|Dr. J.'s Work Wife II has something to say about your lisinopril.|
When one gets past the douchebaggery that is the title "When the Doctor Is Not Needed," and the token, 'I hate extenders' quote from a backwards thinking physician, the article makes some interesting points that Dr. J. has spoken about in the past. These are the salient points. The increased demand for services due to an aging population, Obamacare and a medical profession not growing with those demands, demands will be met with delayed access to care. There are a finite number of doctors, but there are also physician extenders. Specifically, nurse practitioners, physician assistants and clinical pharmacists.
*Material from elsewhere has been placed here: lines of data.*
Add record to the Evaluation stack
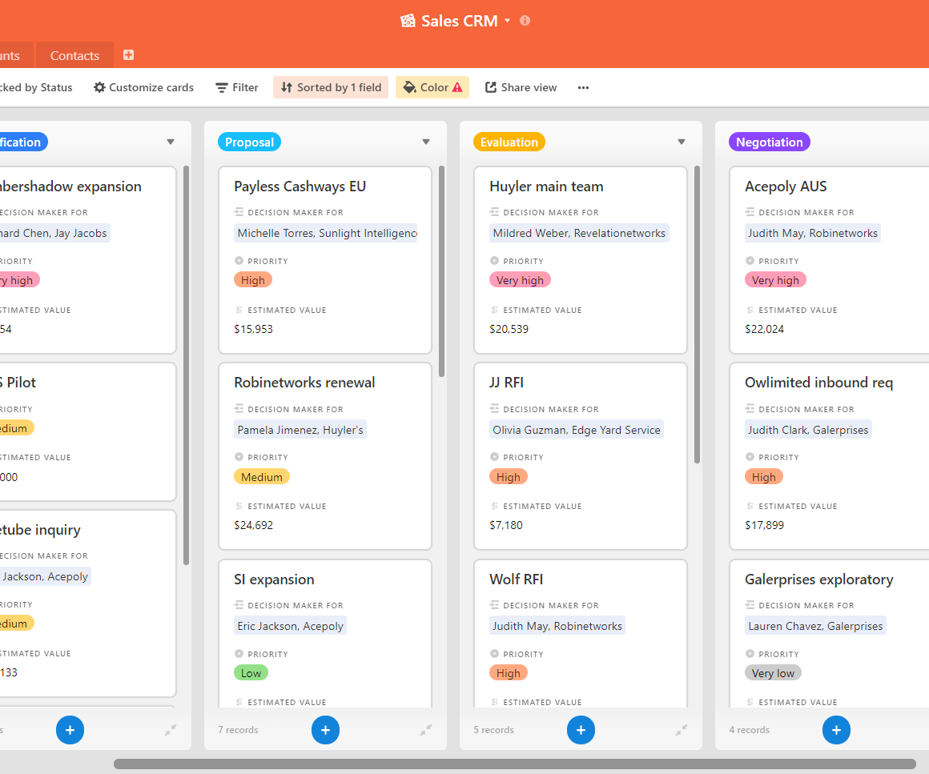Viewport: 929px width, 774px height. click(581, 730)
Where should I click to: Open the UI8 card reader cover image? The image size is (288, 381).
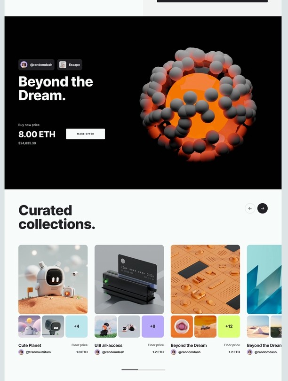click(x=129, y=279)
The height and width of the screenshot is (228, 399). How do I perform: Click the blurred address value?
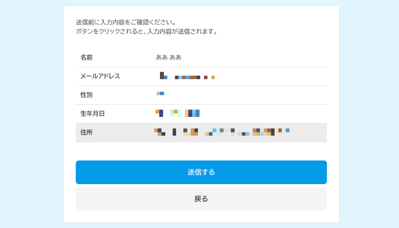tap(222, 132)
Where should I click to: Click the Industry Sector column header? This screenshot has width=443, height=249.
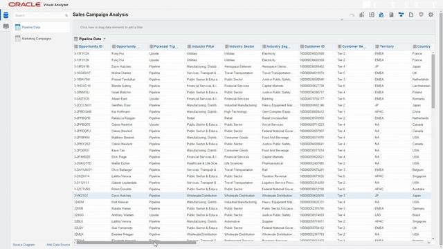pyautogui.click(x=242, y=46)
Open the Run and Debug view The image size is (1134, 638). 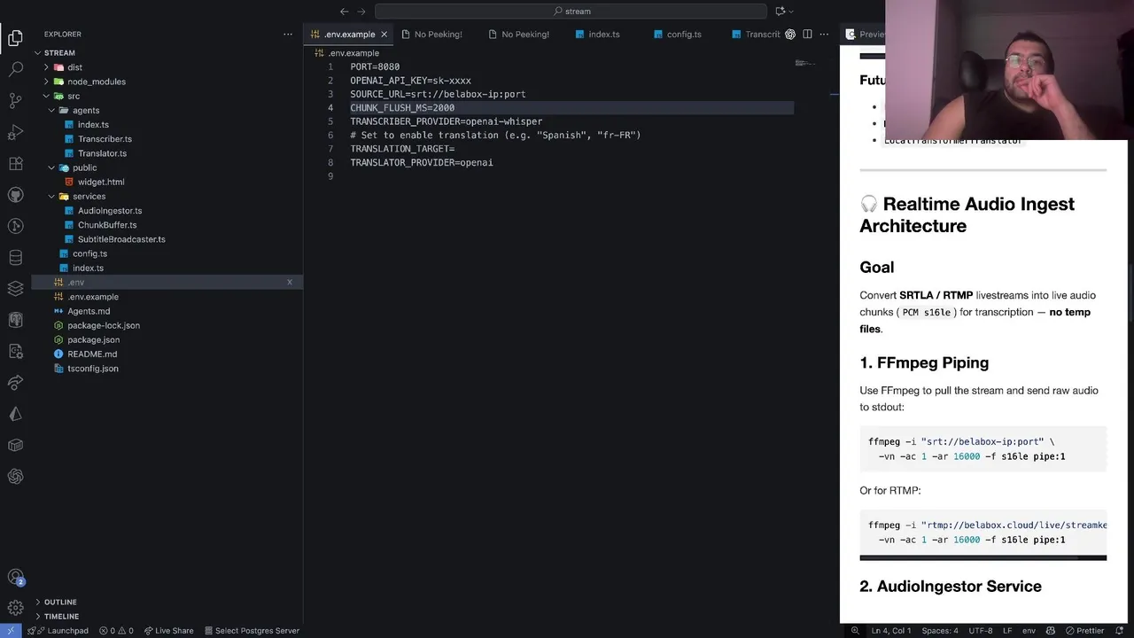(x=15, y=132)
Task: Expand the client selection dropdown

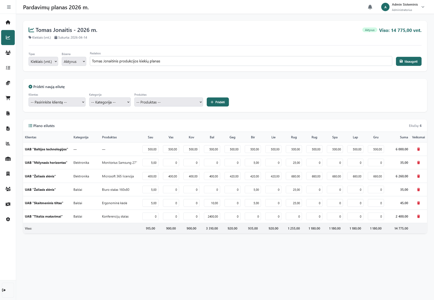Action: click(x=57, y=102)
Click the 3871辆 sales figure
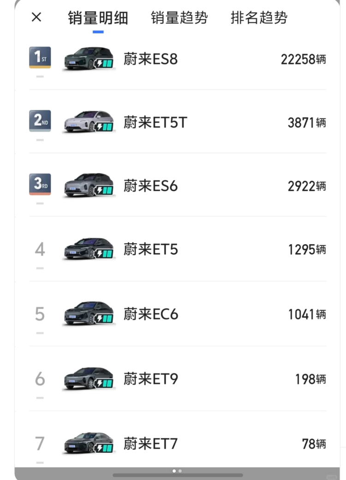This screenshot has height=480, width=346. tap(307, 123)
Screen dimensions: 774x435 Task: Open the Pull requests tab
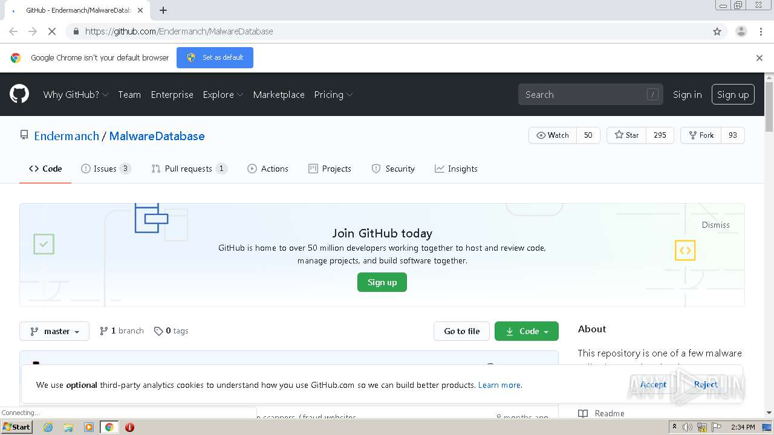188,169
An extender's scope of practice and how they can bill for services varies from state to state. Their training is much more limited than a doctor's, with PA's having Masters level education, NP's having Masters, and, in some cases doctorate level education. Clinical pharmacists having doctoral level education and a 1 or 2 year pharmacy residency.
PA's typically have technical skills. They can supervise stress tests, assist in procedures (e.g. harvesting the vein for bypass surgery, placing chest tubes, etc...), and see patients. NP's are usually more clinic based. They can see, examine and diagnose patients in the inpatient and outpatient setting. They sometimes have additional skill sets such as interrogating and adjusting pacemakers/defibrillators.
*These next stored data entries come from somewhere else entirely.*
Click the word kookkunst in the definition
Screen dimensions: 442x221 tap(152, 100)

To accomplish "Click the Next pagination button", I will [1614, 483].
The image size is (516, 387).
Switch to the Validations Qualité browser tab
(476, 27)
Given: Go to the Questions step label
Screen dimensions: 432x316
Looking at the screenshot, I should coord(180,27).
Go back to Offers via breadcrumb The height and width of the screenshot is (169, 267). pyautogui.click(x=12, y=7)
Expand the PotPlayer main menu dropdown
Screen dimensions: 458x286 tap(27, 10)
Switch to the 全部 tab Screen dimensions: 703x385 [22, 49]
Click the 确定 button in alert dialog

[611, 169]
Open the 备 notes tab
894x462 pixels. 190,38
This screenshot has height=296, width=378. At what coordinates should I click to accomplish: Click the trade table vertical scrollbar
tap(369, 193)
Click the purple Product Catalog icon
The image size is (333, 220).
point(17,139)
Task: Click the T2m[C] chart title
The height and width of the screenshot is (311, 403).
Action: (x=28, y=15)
The key to a successful use of extenders is as follows:
1) The extender must be cost effective. Through a combination of being able to bill for the services he is providing, and maximizing the ability of the physician to be clinically and economically productive the extender must be able to provide value to the system.
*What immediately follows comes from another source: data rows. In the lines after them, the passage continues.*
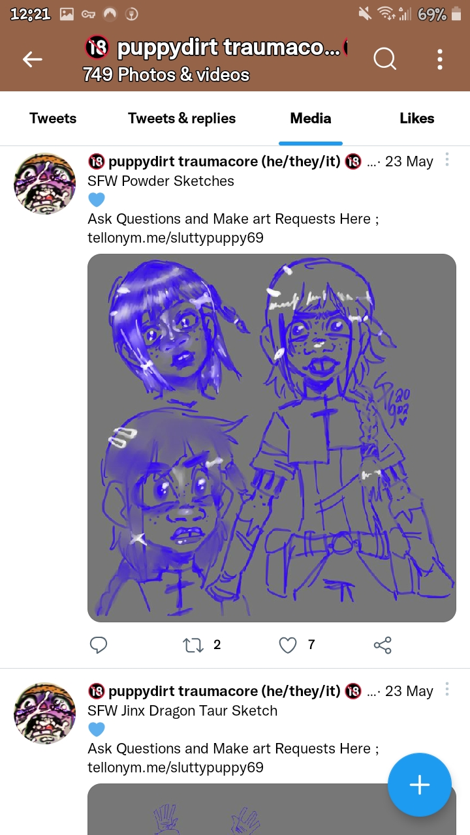Screen dimensions: 470x835
Task: Reply to the Powder Sketches tweet
Action: tap(98, 645)
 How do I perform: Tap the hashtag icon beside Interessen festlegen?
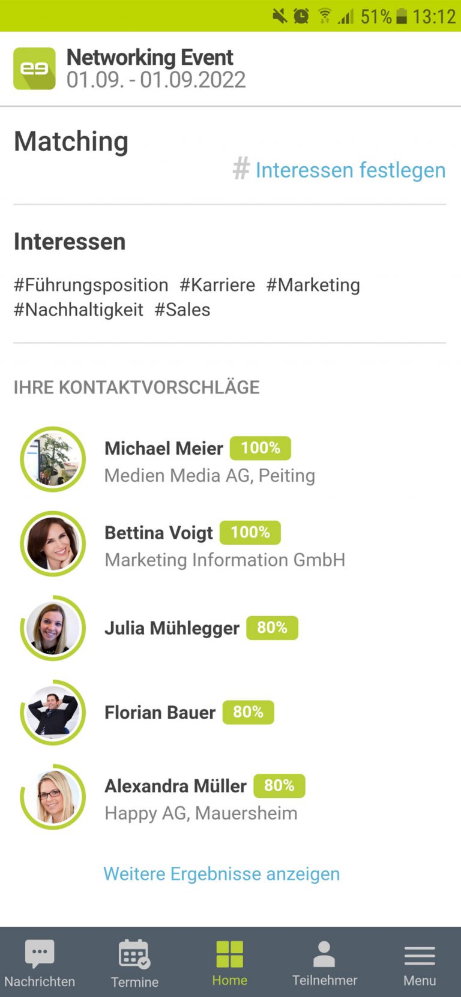click(241, 169)
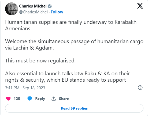Open Read 59 replies button

[74, 108]
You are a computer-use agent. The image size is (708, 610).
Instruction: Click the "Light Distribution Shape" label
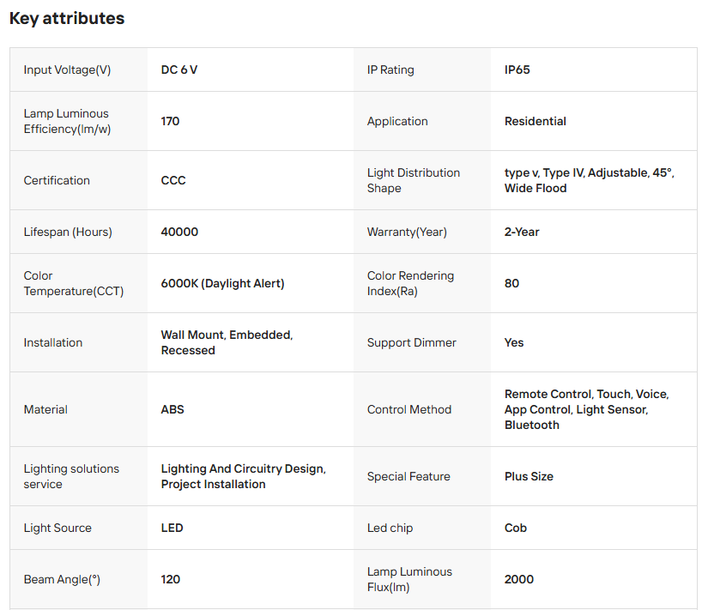point(413,180)
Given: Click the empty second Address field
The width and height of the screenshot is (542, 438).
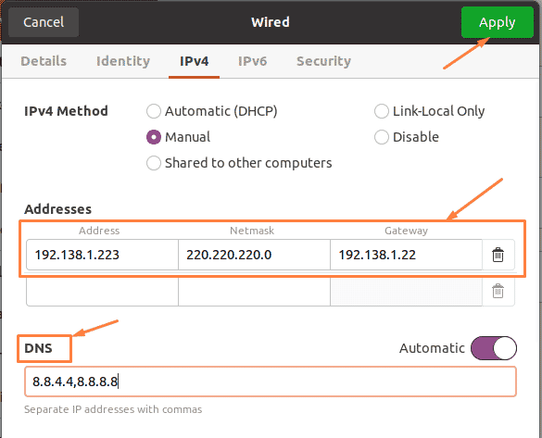Looking at the screenshot, I should pyautogui.click(x=102, y=292).
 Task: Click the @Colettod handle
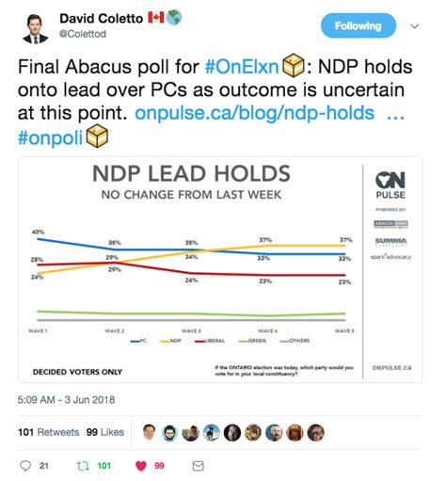83,34
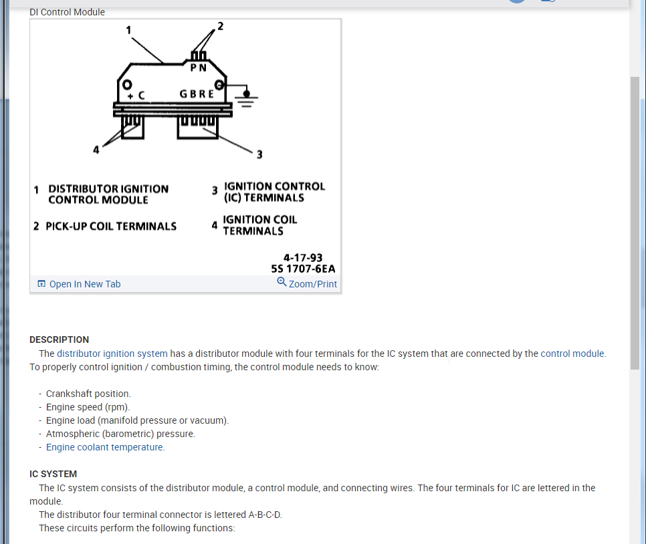Click the cut-off blue icon beside the circle
Screen dimensions: 646x544
[x=548, y=1]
2) The extender must capable of performing tasks within his scope of practice within an appropriate degree of autonomy.
For example clinical pharmacists know drugs and can manage medications very well. A practice can have a protocol for titrating blood pressure and cholesterol medications, and a clinical pharmacist can follow up patients checking BP, blood chemistries, and lipids, and other objective biomarkers and make adjustments. They can also initiate medicines within the protocol if that is within their scope of practice. For example LDL cholesterol is not at goal on 80 mg of Simvastatin, it can be switched to 80 of atorvastatin or 40 of rosuvastatin per protocol. Alternatively, niacin can be added per protocol, with the physician prescribing. Clinical pharmacists adjust warfarin (Coumadin) per protocol. Now once the patent maxes out the protocol, the clinical pharmacist can have the physician manage the situation. This would be in 1 out of, say, 10 patients.
Nurse Practitioners similarly can see established patients for routine follow up care, not only for drug titration, but for routine f/u of pacemakers, patients with congestive heart failure, and stable CAD. NPs and PAs can do wound checks and some amount of surgical follow up as well. In some states, their scope of practice will permit new patient and urgent care visits as well. The advantage they have over clinical pharmacists is that they have better physical diagnostic skills. Dr. J. believes, however these are complimentary degrees (NP and PharmD.) and each contributes something different to the team.
The physician can then spend his time seeing new consultations, sick or complex follow up patients, or be reading imaging studies. He can also be providing useful oversight to his extenders, being a resource for complex issues. Each person in the team can use their degree to its fullest potential and to maximize revenue for the practice, allowing it to thrive and thus remain open. The fact is we are still, as a profession, trying to figure out how best to partner with our extenders, but this opinion piece at least introduces the topic. Dr. J. has seen it work well, and with talented extenders a group can deliver outstanding care efficiently.